Torino 2012 – K-11, la recensione in anteprima

Torino 2012 – K-11, la recensione in anteprima

Di emanuele.r

Sui figli d’arte e sui dubbi che essi creano si è parlato più di una volta, ma cosa si dovrebbe dire delle madri d’arte? E’ vero che Jules Stewart, mamma di Kristen, ha cominciato a fare cinema nel ’78 come montatrice per poi divenire supervisore agli script, ma l’esordio alla regia con K-11 (nella sezione Rapporto confidenziale del Torino Film Fest 2012) arriva nel momento di maggior fulgore della figlia, sull’onda di una presunta partecipazione che poi non c’è mai stata. Un caso o no, per il successo se ne riparlerà in un altro momento.

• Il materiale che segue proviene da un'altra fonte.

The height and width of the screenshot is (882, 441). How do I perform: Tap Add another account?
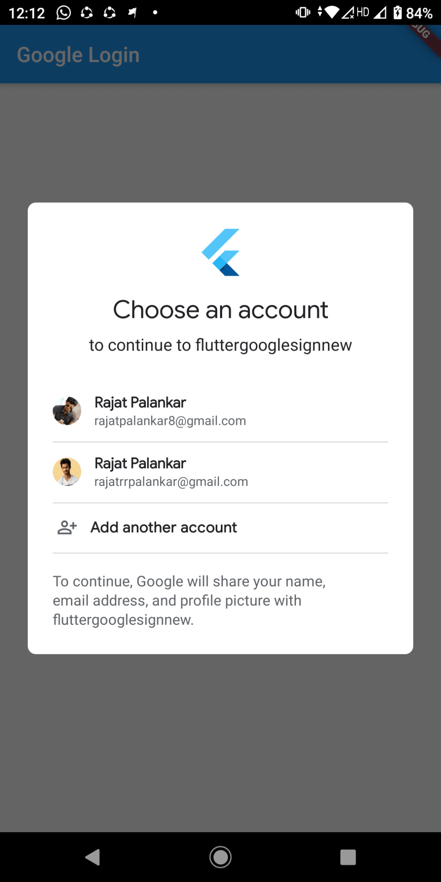(x=221, y=528)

Il film racconta di un produttore discografico arrestato per omicidio e che per un errore viene mandato nel braccio del titolo, quello dedicato a omosessuali, pedofili e transessuali. La lotta per la sopravvivenza dovrebbe essere dura, almeno nelle intenzioni della sceneggiatura scritta dalla stessa Stewart con Jared Kurt, ma invece il film sembra una parodia di Oz e di molti altri drammi carcerari con in più l’aggiunta di macchiette e finali all’acqua di rose.

L’operazione sarebbe quella di distruggere la patina correttezza politica che lega l’omosessualità al carcere, raccontando un mondo parallelo che pare l’inferno (e già non sarebbe l’idea del secolo), ma K-11 si limita a costruire un universo che gioca coi cliché, li sfrutta senza remore e non li rilegge, non ci ragiona su, non costruisce alcuna visione alternativa, rispettando pedissequamente tutte le regole del genere (anche sessuale). Ne esce fuori un film ai limiti del’insulso, blandissimo, edulcorato e pure ipocrita nel promettere immagini e situazioni che si vedono solo di striscio (imbarazzante la sfilata in carcere).

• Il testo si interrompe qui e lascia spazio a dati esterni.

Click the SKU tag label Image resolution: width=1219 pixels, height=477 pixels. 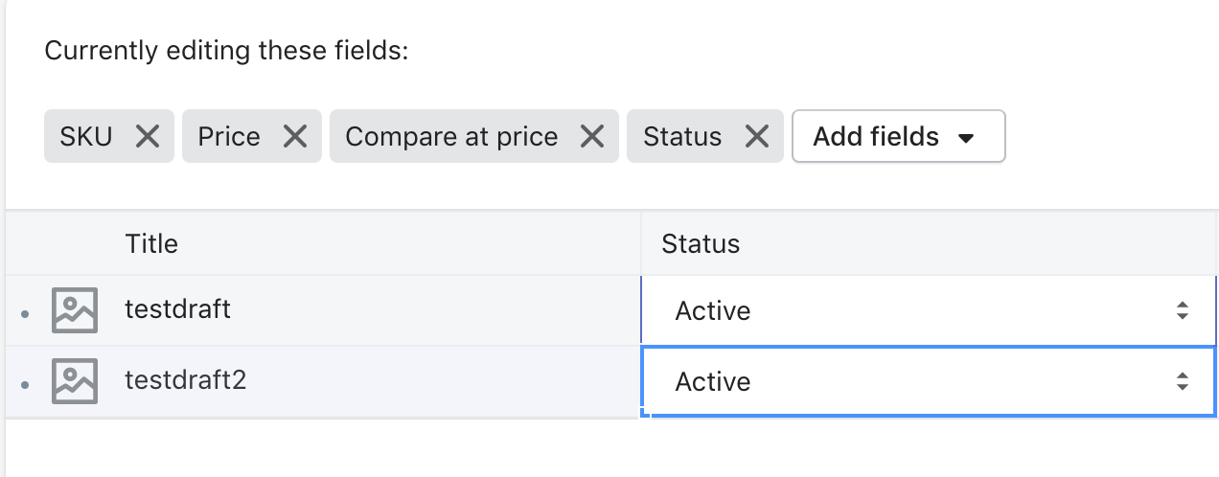tap(86, 137)
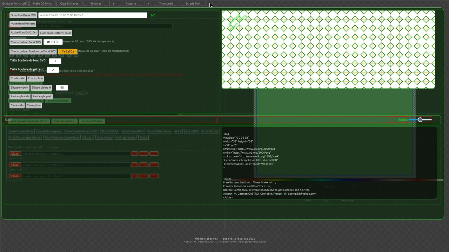The image size is (449, 252).
Task: Click the X/Y icon next to layer 1
Action: pyautogui.click(x=134, y=153)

Stewart mette su un film senza spina dorsale, retto da un personaggio tanto fragile e senza percorso (cambia personalità senza motivo almeno 2 volte) quanto è mediocre l’attore che lo interpreta (il Goran Visnijic che deve un po’ di popolarità a E.R.); e nemmeno nella peggiore tradizione hollywoodiana si ricordano una serie di finali lieti come questi, tanto da far sembrare un luogo d’inferno una mezza fiaba. Si salva solo la prova di Kate Del Castillo (in un ruolo che si era vociato dovesse essere di Nikki Reed), perfetta regina trans del braccio: ma il fatto che a interpretarla ci sia una donna e non un vero transessuale ribadisce la portata minima e irritante del progetto.